Figure 2.

Computational aspects of astrocytic Ca²⁺ signaling. (A) Scheme of IP₃-mediated Ca²⁺-induced Ca²⁺ release in the astrocyte. Calcium and IP₃ signals are controlled by synaptic glutamate through metabotropic glutamate receptor- (mGluR-) PLCβ-mediated IP₃ production (see text for details). (B) IP₃ and Ca²⁺ signals can be envisioned to encode incoming synaptic activity through frequency and amplitude of their oscillations. Astrocytes could thus encode synaptic information either by modulations of the amplitude (AM), the frequency (FM), or both (AFM) of their Ca²⁺ oscillations. (C) Simulated Ca²⁺ and IP₃ patterns in response to sample synaptic glutamate release (Glu) in a model astrocyte (De Pittà et al., 2009a,b) reveals that IP₃ signals could be locked in the AFM-encoding independently of the encoding mode of the associated Ca²⁺ signals. This feature could allow the astrocyte to optimally integrate synaptic stimuli. (D, top) Simulated Ca²⁺ (black trace) and IP₃ (green trace) signals in the same astrocyte model as in (C), and associated rates of IP₃ production (prod.) and degradation (degr.) (middle panels, dashed black lines) in response to two consecutive synaptic glutamate release events (bottom panel, Glu).
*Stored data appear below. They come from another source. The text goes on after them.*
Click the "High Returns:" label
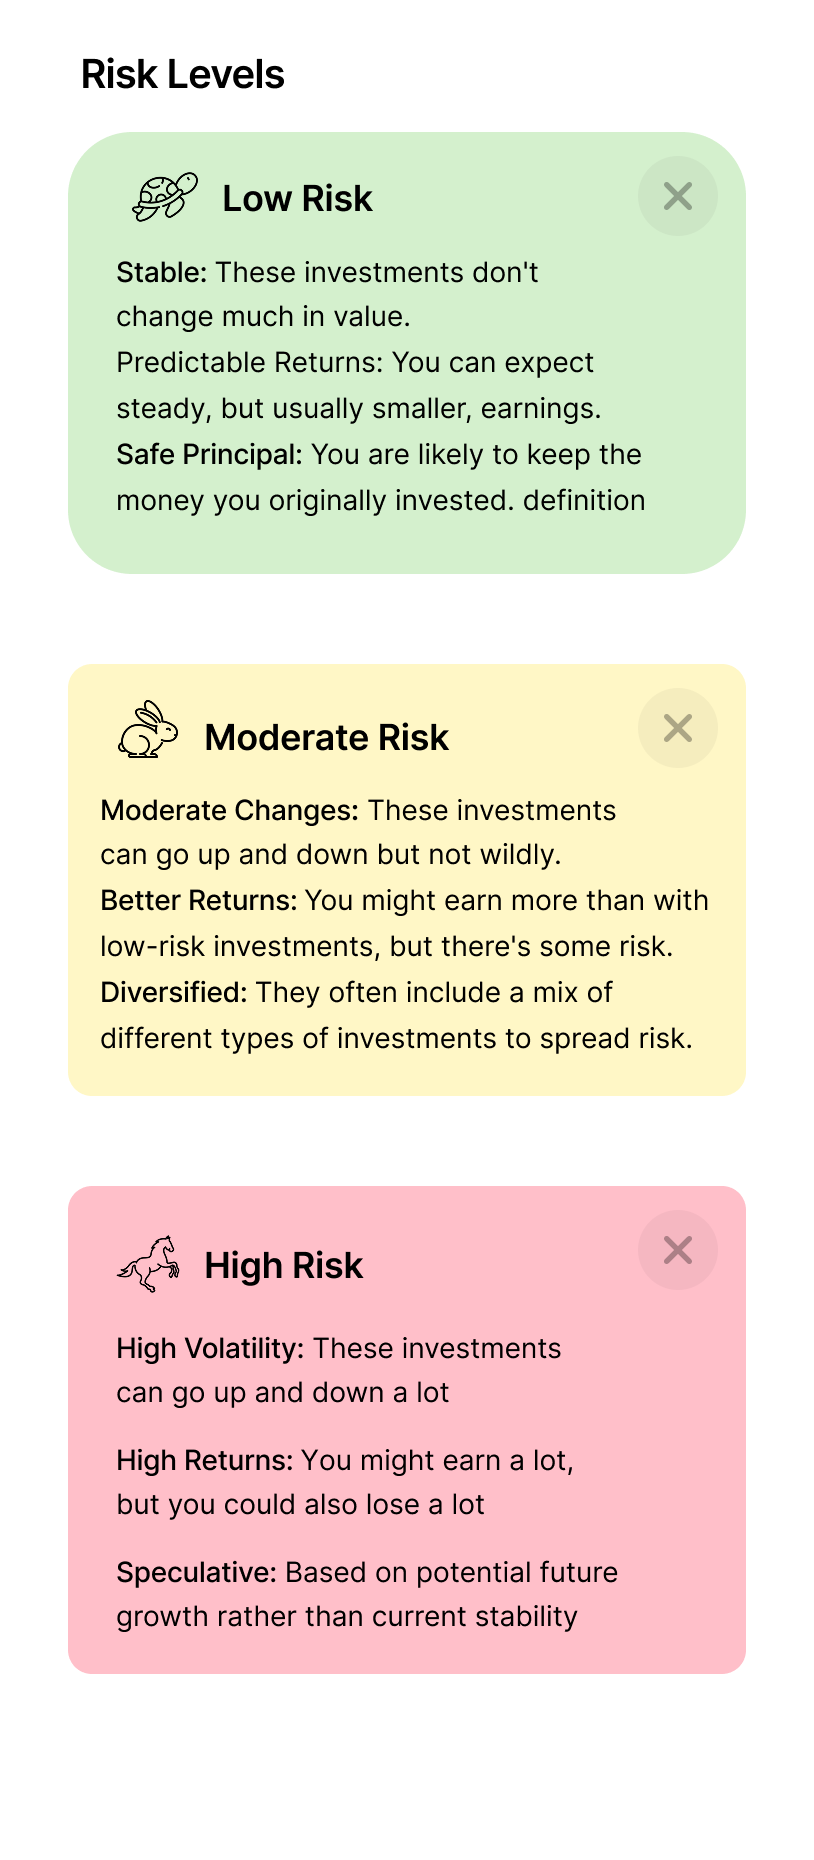The height and width of the screenshot is (1860, 814). (x=204, y=1461)
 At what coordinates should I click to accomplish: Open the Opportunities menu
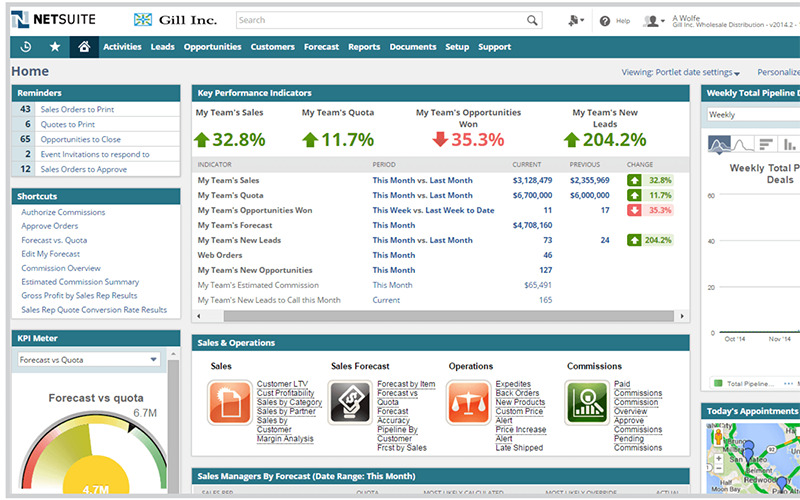(x=212, y=47)

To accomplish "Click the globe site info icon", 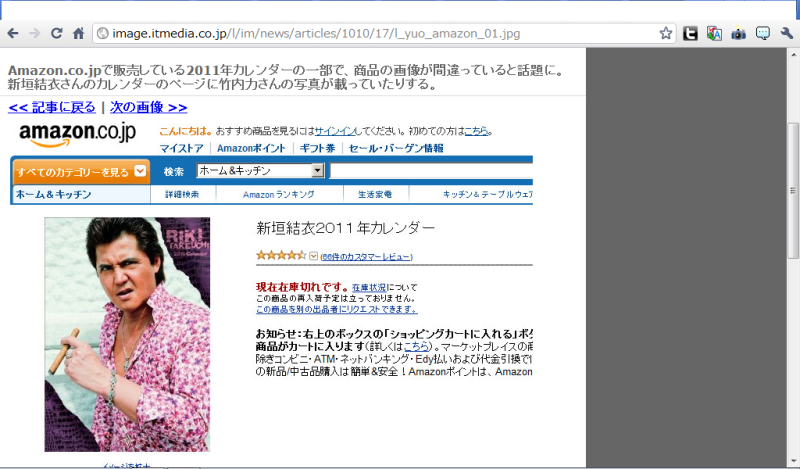I will [x=102, y=33].
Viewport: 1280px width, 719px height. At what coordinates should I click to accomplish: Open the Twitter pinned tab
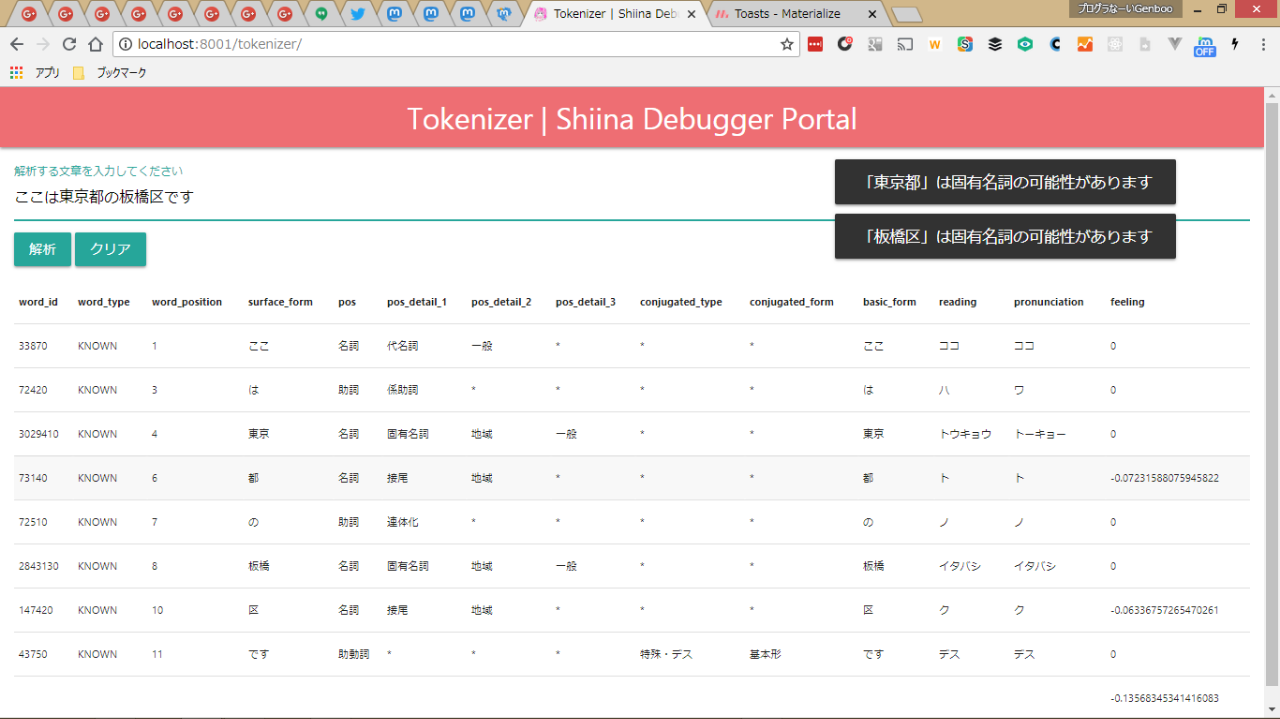357,14

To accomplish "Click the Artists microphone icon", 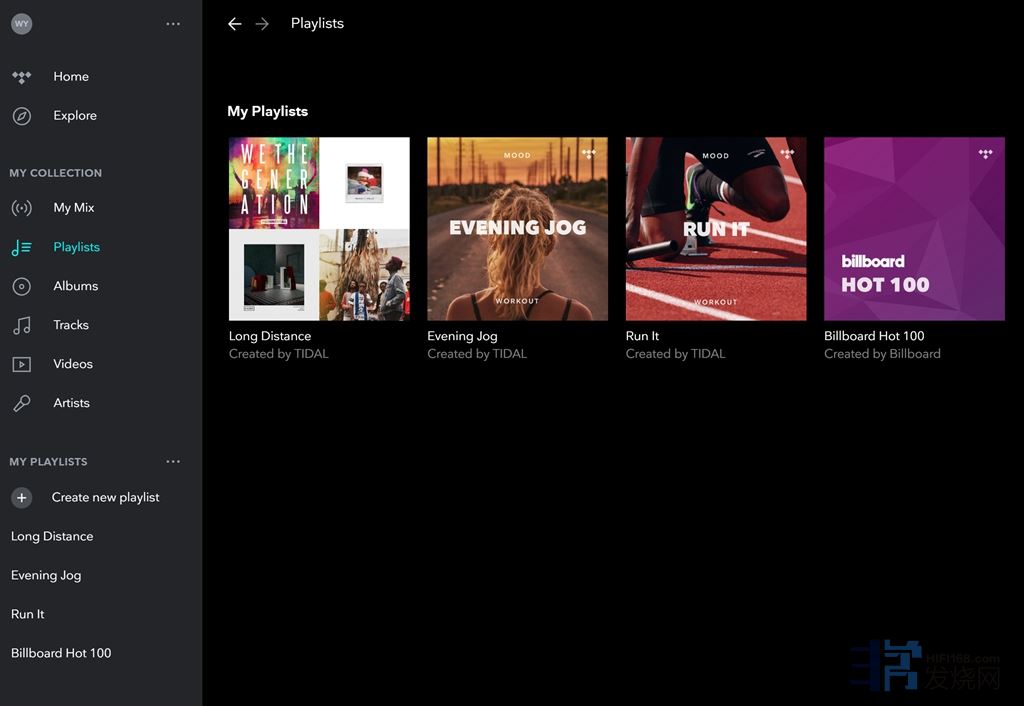I will tap(21, 403).

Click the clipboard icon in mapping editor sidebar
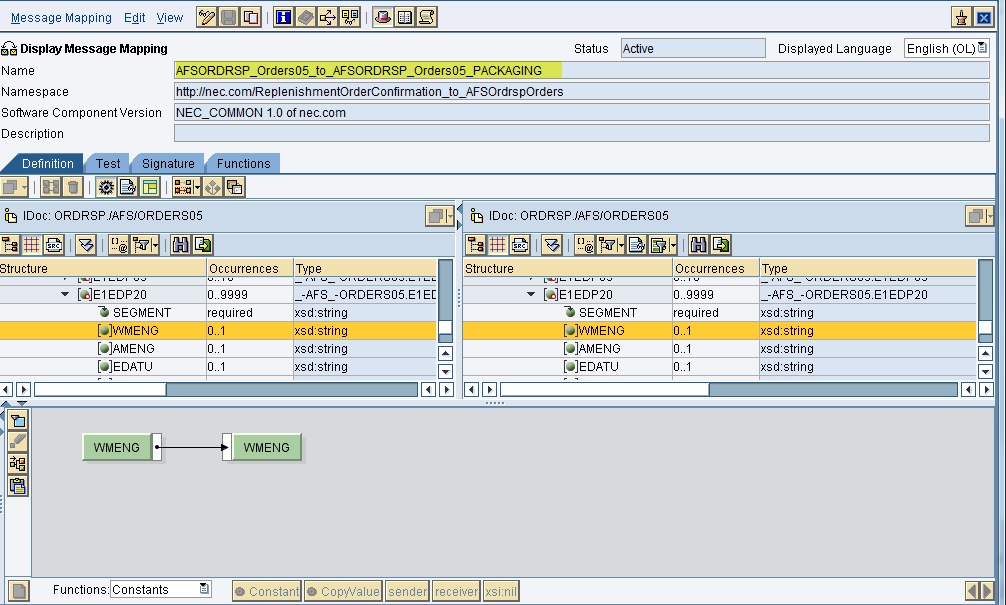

The analysis of the contributions of different enzymes to IP₃ signaling (solid colored traces; cyan: PLCβ ; pink: PLCδ ; orange: IP-5P; and purple: IP₃-3K) reveals dynamical regulation by Ca²⁺ of different mechanisms of IP₃ production/degradation which could ultimately underlie dynamical regulation of astrocyte processing of synaptic stimuli. (E) Simulated propagation of Ca²⁺ waves in a heterogeneous linear chain composed of both FM (red traces) and AFM (green traces) astrocytes reveals that encoding of synaptic activity (STIMULUS) could change according to cell location along the chain. Adapted from Goldberg et al. (2010).